Nouvelle preuve qu’aux yeux des auteurs, le fond doit coller à la forme, le second album de nouvelle mouture ne reprend pas également trois épisodes de la série originelle, mais se focalise sur le quatrième opus, consacré aux Vallées fertiles, et donc surtout à l’Égypte. Avec la même réussite ! Le respect des propos écrits par Barillé, le déroulé général, l’alternance de gags et d’explications, etc. Seule l’incrustation des images réelles des monuments a disparu, certainement pour éviter que ces photographies ne cassent la lecture des plus jeunes.

Si les auteurs ont retiré quelques effets dynamiques, tel le déroulement rapide du chronomètre pour démontrer l’évolution des villes, notons que certains gags irréalistes (tel la pierre des pyramides qui bouge par quelques tapotements de la main) qui étaient drôles en animation mais qui passent moins bien en bande dessinée, ont été également abandonnés.
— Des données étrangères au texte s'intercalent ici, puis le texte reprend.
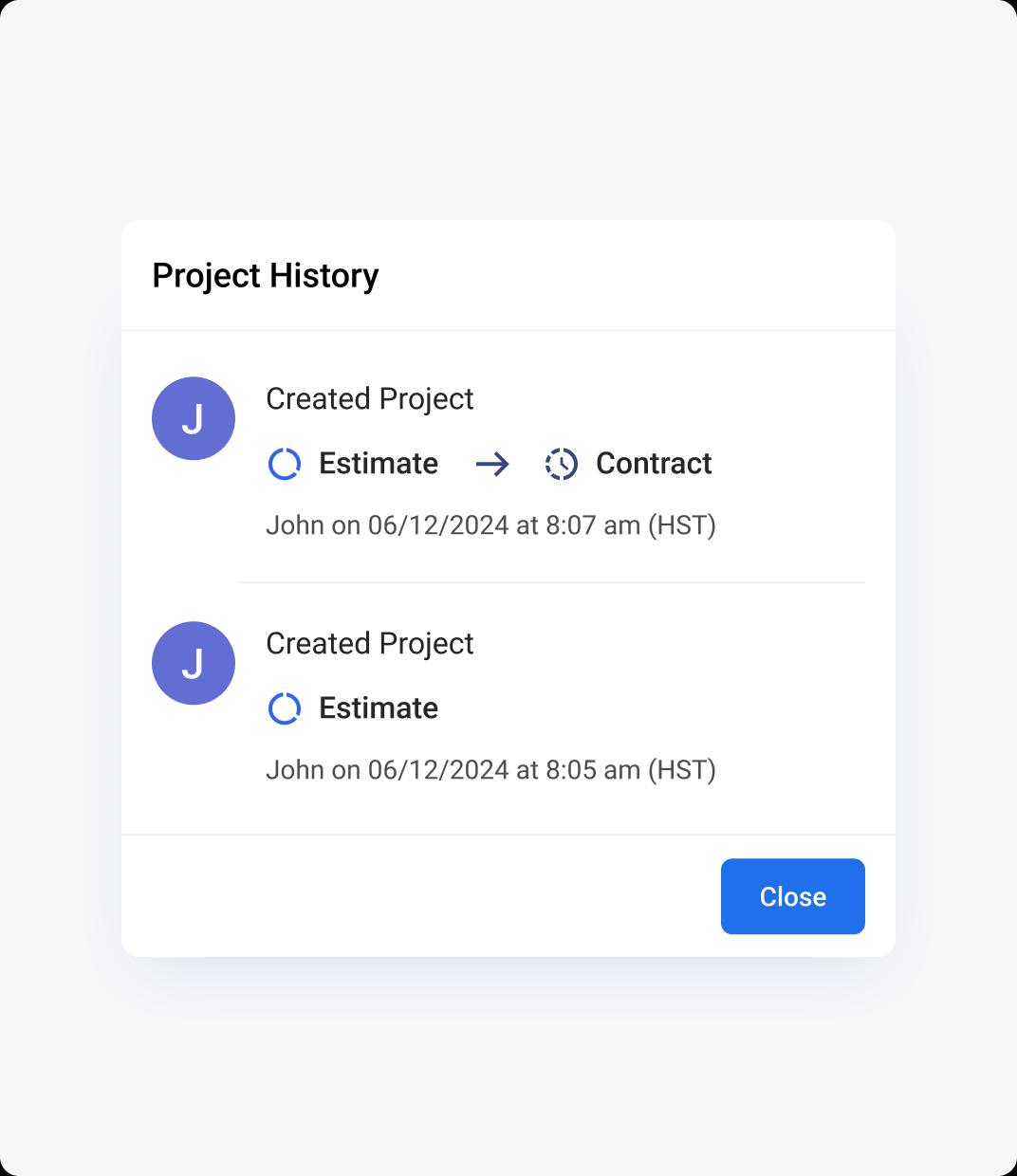Viewport: 1017px width, 1176px height.
Task: Click the Estimate label in the second entry
Action: click(x=379, y=708)
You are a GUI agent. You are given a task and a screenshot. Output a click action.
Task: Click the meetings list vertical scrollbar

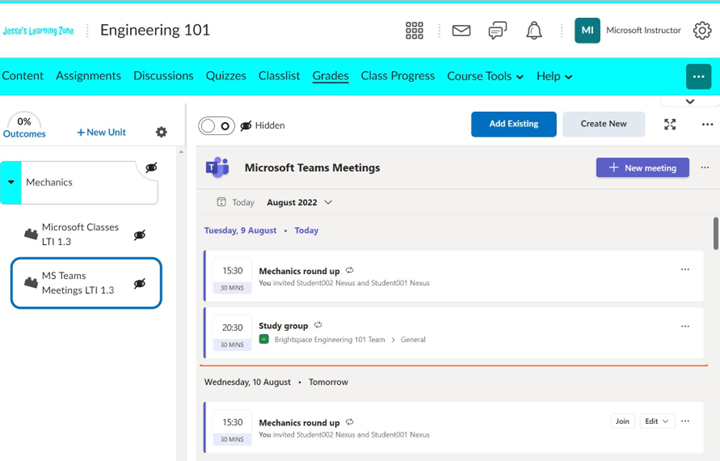(x=715, y=233)
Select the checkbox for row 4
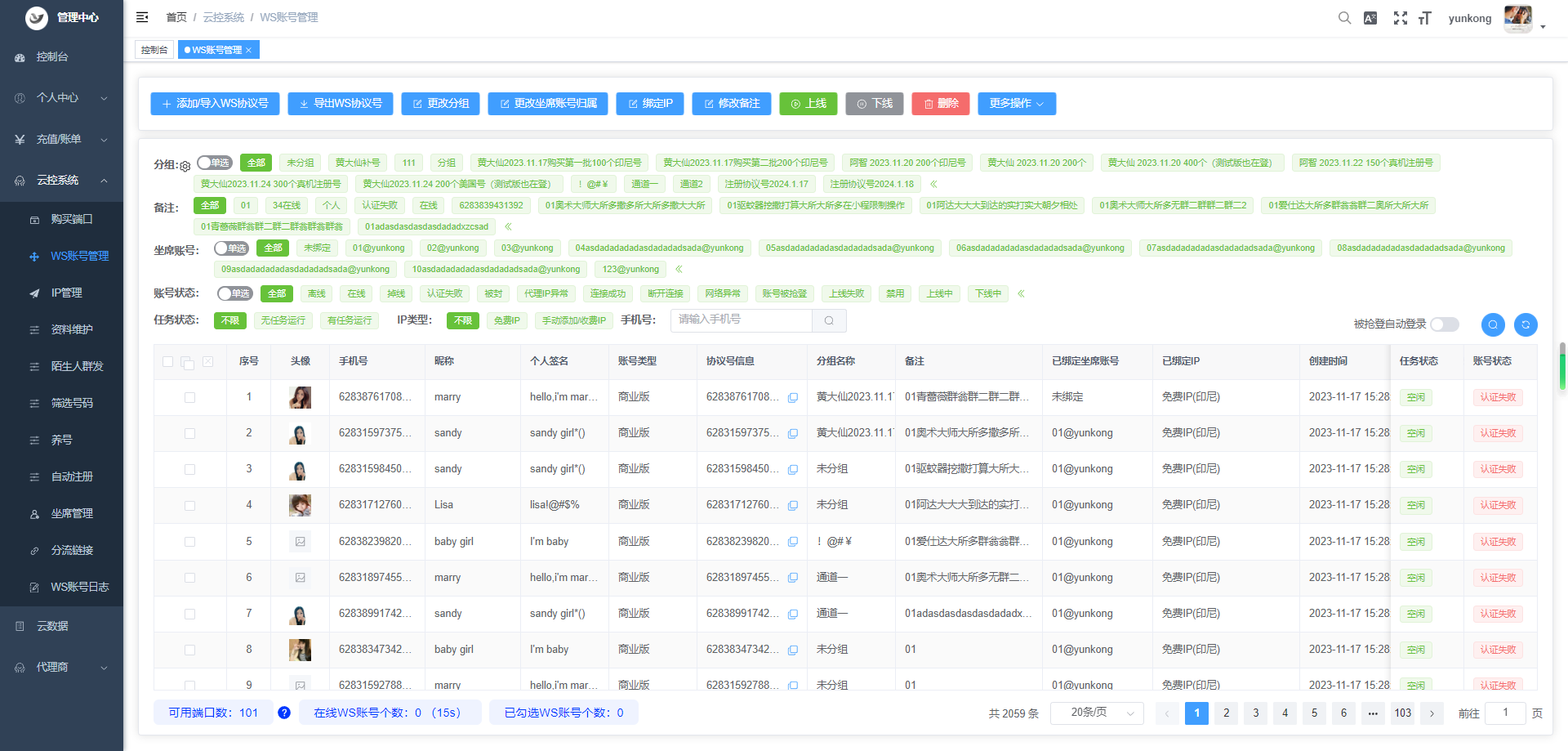 tap(189, 505)
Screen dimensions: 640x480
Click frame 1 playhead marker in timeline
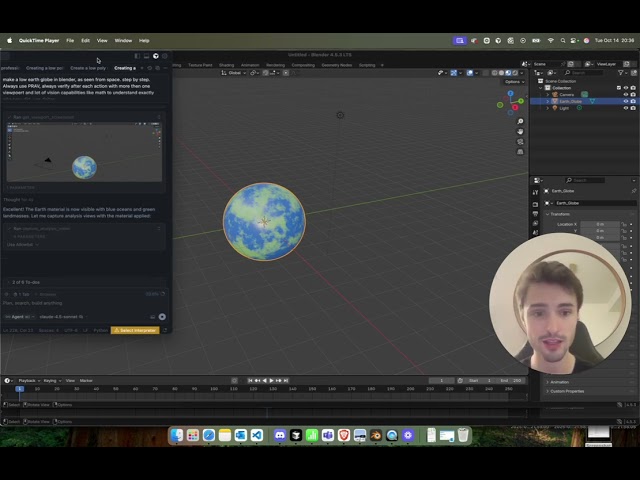point(19,389)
Enfin, laïcité oblige, le halo lumineux autour de la tête de Moïse a disparu : faut-il voir un signe des temps ?

En dépit de son design numérique qui pourrait rebuter au premier abord, cette adaptation est une vraie réussite, mêlant respect de la matière originelle (graphisme, propos, humour, esprit d’Albert Barillé) et trahisons opportunes (mélange de genre et de styles, regroupements thématiques, etc.).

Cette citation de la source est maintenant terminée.